Deploying scalable Django app on Kubernetes

In our company, we decided to move from AWS world with docker/docker-compose orchestration to Kubernetes. I thought it will be an easy task, hoping to leverage my (definitely limited) devops experiences from the past few years. Surprisingly, I hit the ground hard.

Don't get me wrong, Kubernetes (k8s) is really a beautiful piece of software and Google Cloud Platform is much nicer and intuitive to work with than AWS. But the beautiful abstraction of k8s comes with its costs.

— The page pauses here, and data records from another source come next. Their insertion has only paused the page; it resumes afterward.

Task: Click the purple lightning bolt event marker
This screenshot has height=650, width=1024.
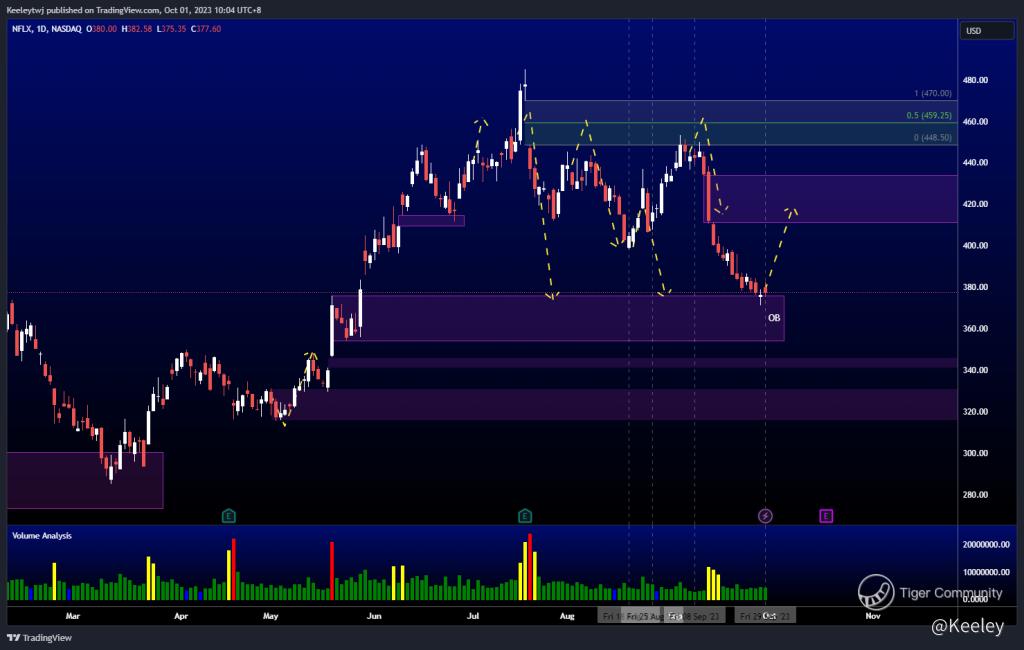Action: pos(765,516)
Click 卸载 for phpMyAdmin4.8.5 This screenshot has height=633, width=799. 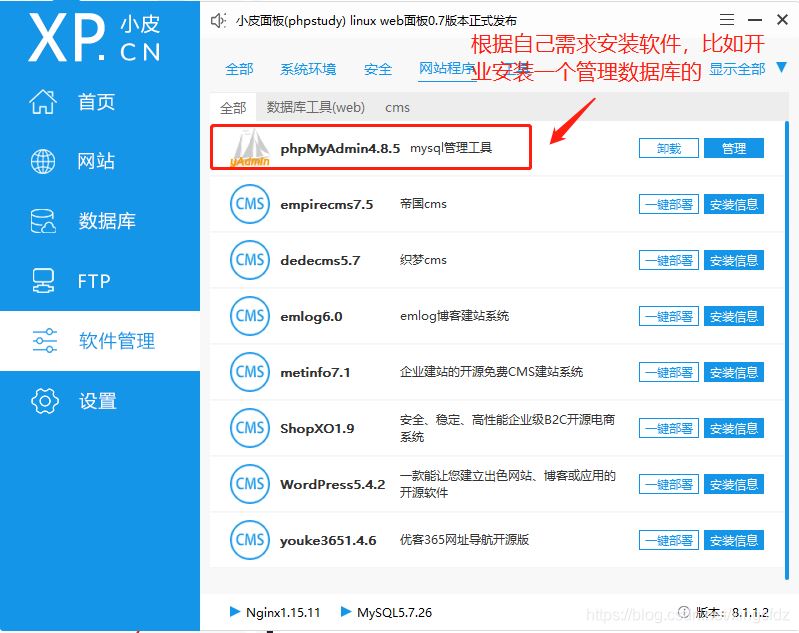point(669,148)
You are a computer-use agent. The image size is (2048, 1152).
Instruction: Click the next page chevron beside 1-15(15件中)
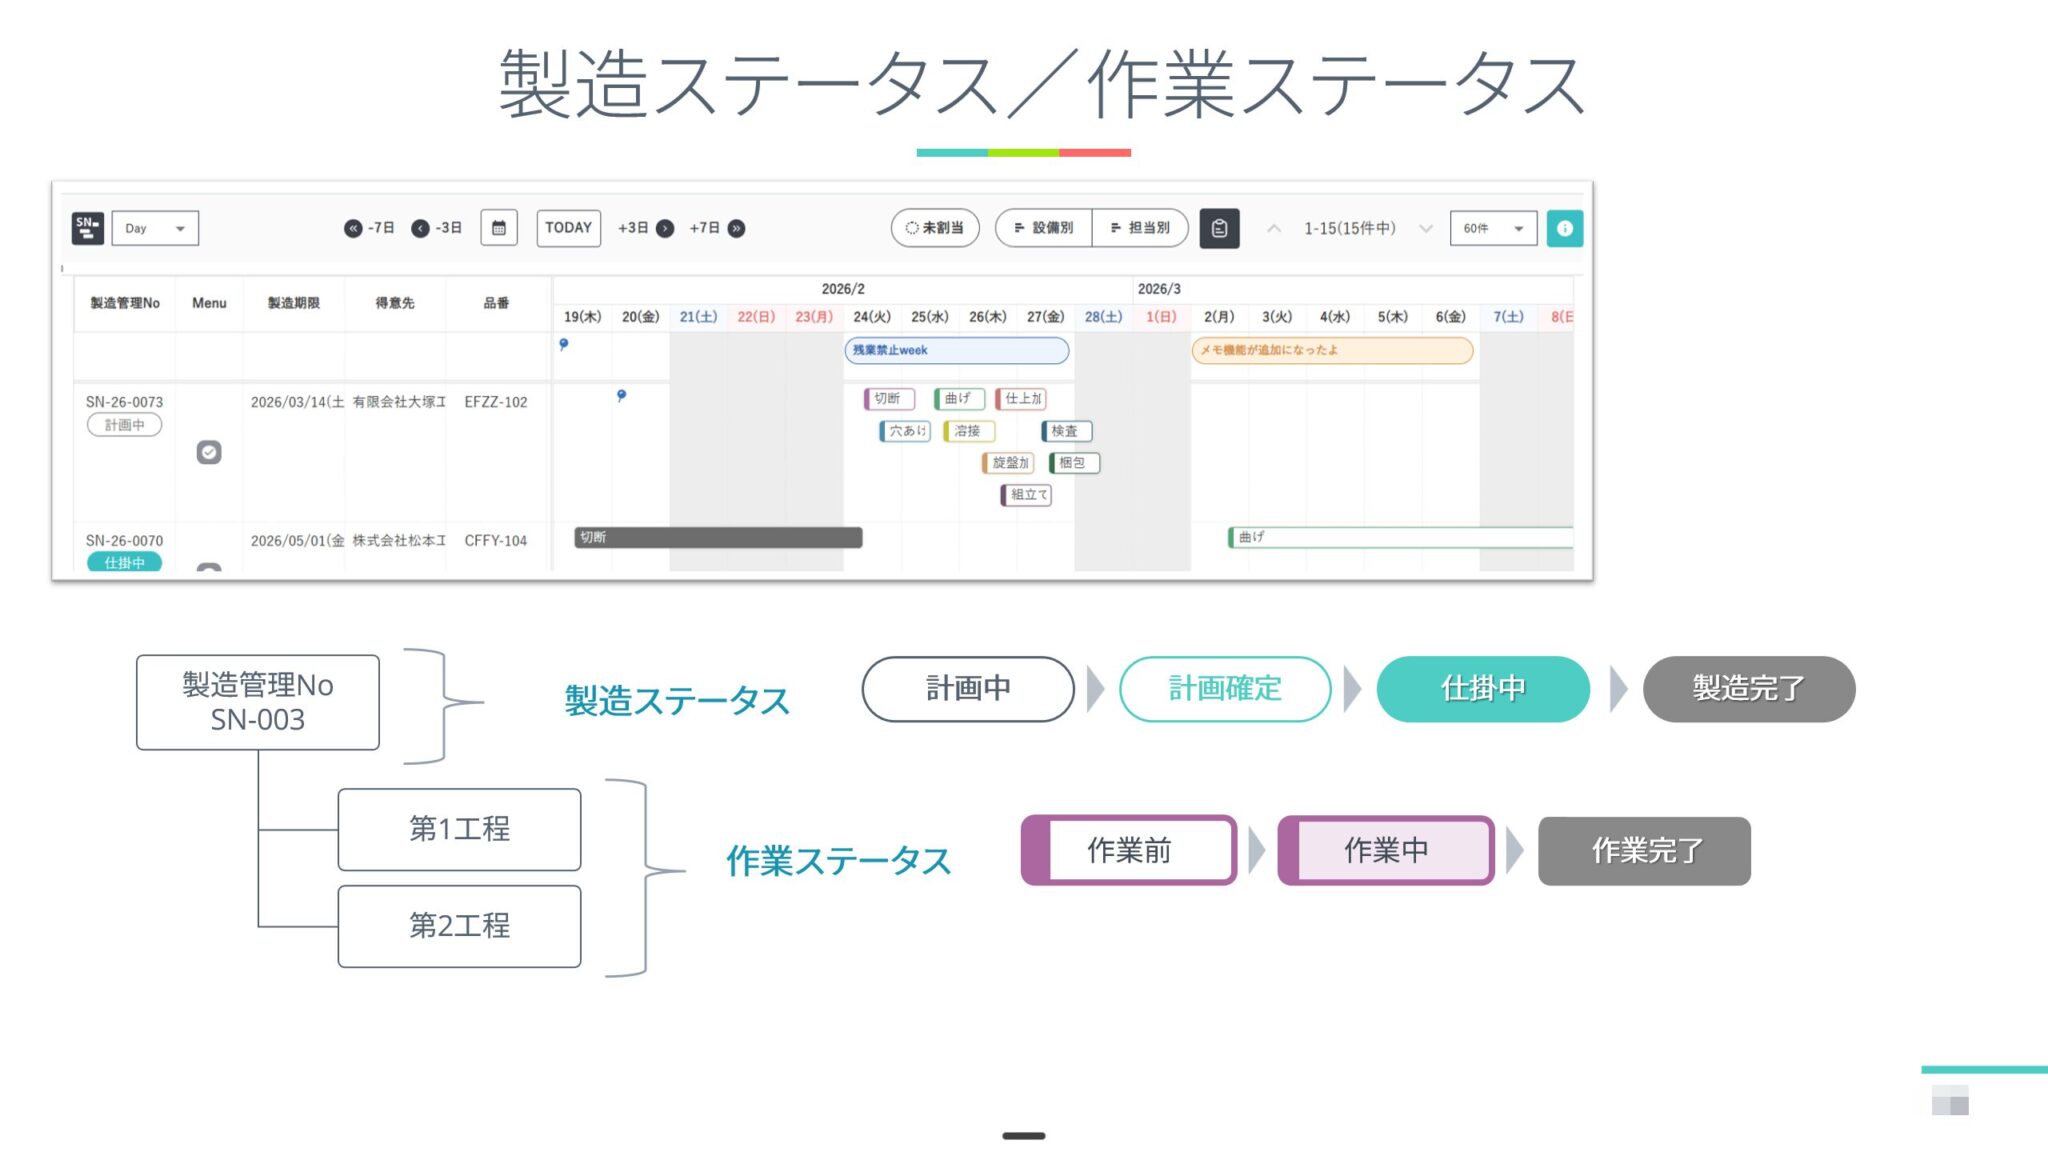coord(1426,228)
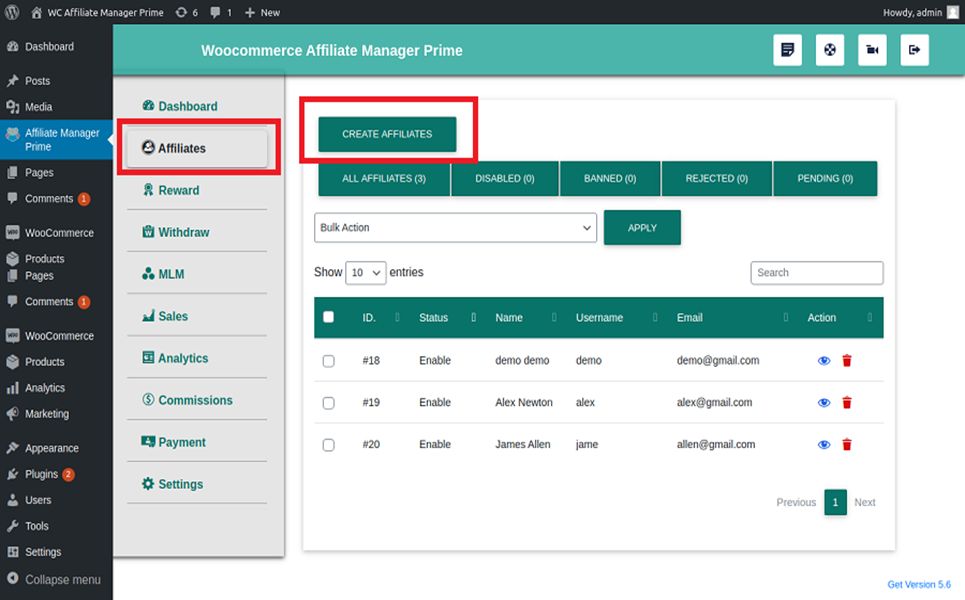
Task: View the James Allen affiliate eye icon
Action: [x=824, y=445]
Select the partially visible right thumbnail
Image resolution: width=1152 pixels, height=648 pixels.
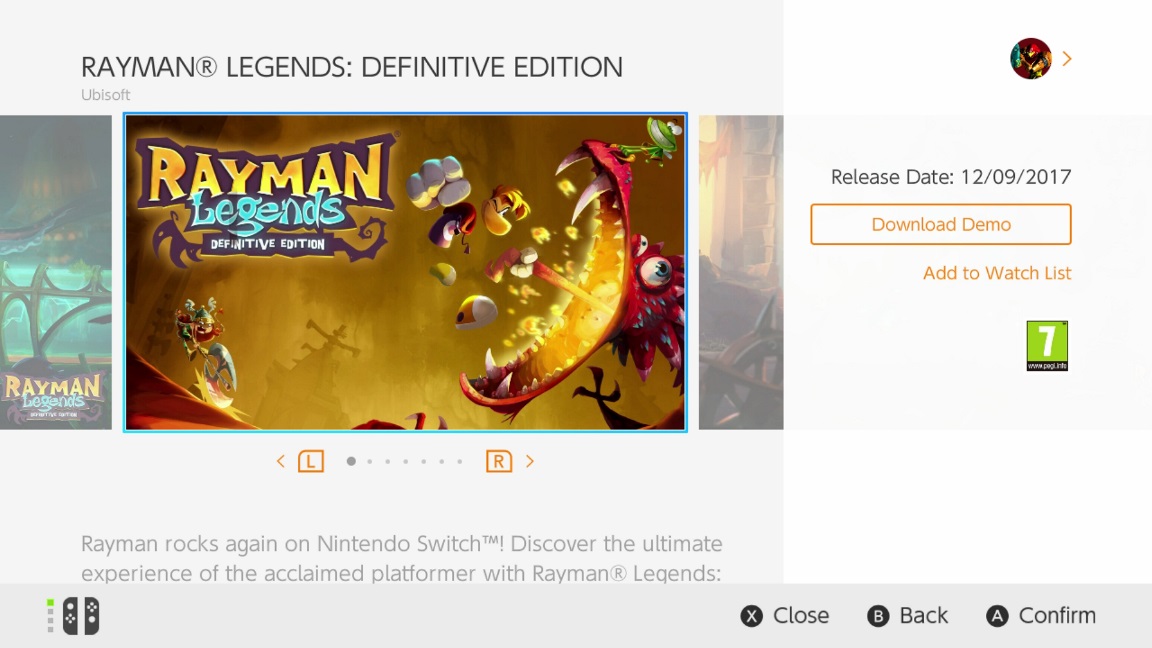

I assume that the reader has basic knowledge about how Kubernetes works and how deployments et cetera are created. Most of the inspiration for this came from the following:

  1. Scalable and resilient django
  2. Django-Redis-Posgresql + the second part (git dir)

What I missed in the above though was a concrete example.

Our old solution was having everything in a quite simple docker-compose.yml's files with external environment files for different environments. So this was the baseline.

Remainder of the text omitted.